◆ **Problem description**
Reproduce only the lines from the one containing "Task: Click green" through the one containing "Select the Anzeige monitor icon", requests included, and offset every coordinate in the answers by -38. Leave the pictures out.

:: Information shown

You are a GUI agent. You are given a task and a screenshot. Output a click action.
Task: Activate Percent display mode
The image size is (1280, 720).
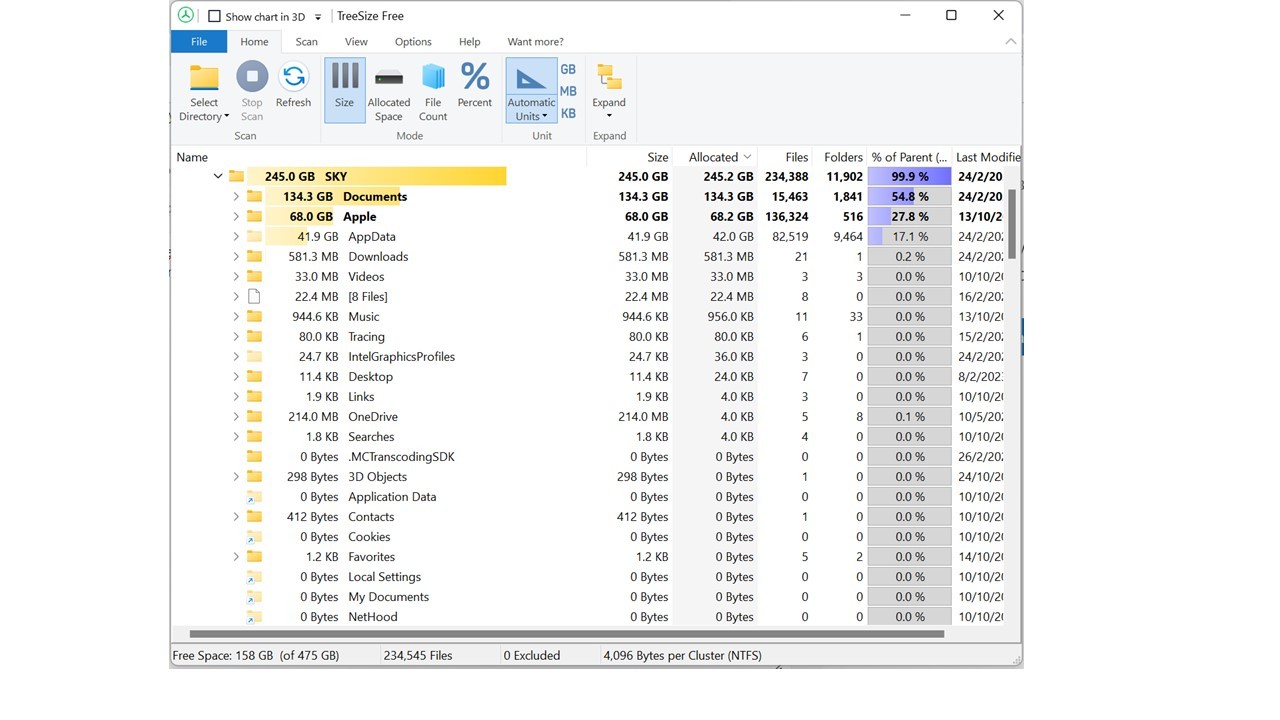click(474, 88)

::::
:: Information shown

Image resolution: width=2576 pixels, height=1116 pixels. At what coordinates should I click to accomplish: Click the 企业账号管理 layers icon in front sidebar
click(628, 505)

::::
:: Information shown

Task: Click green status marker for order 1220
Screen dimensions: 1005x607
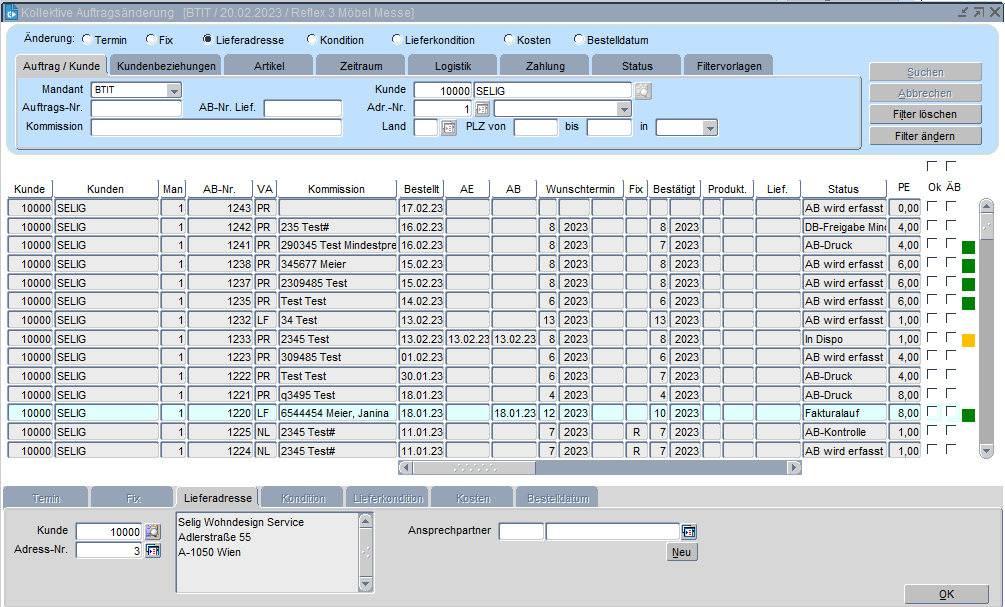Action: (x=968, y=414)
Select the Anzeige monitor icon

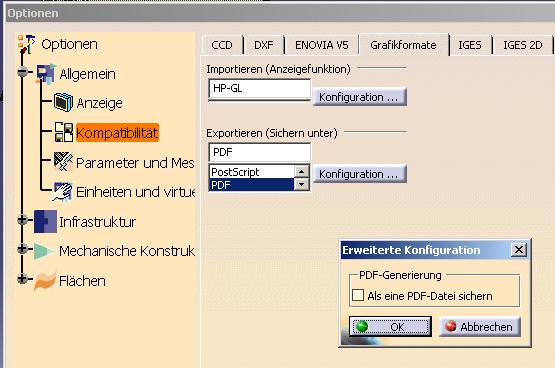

::::

◆ **Result of this task**
Task: Click green status marker for order 1220
Screen dimensions: 1005x607
Action: (x=930, y=376)
Select the Anzeige monitor icon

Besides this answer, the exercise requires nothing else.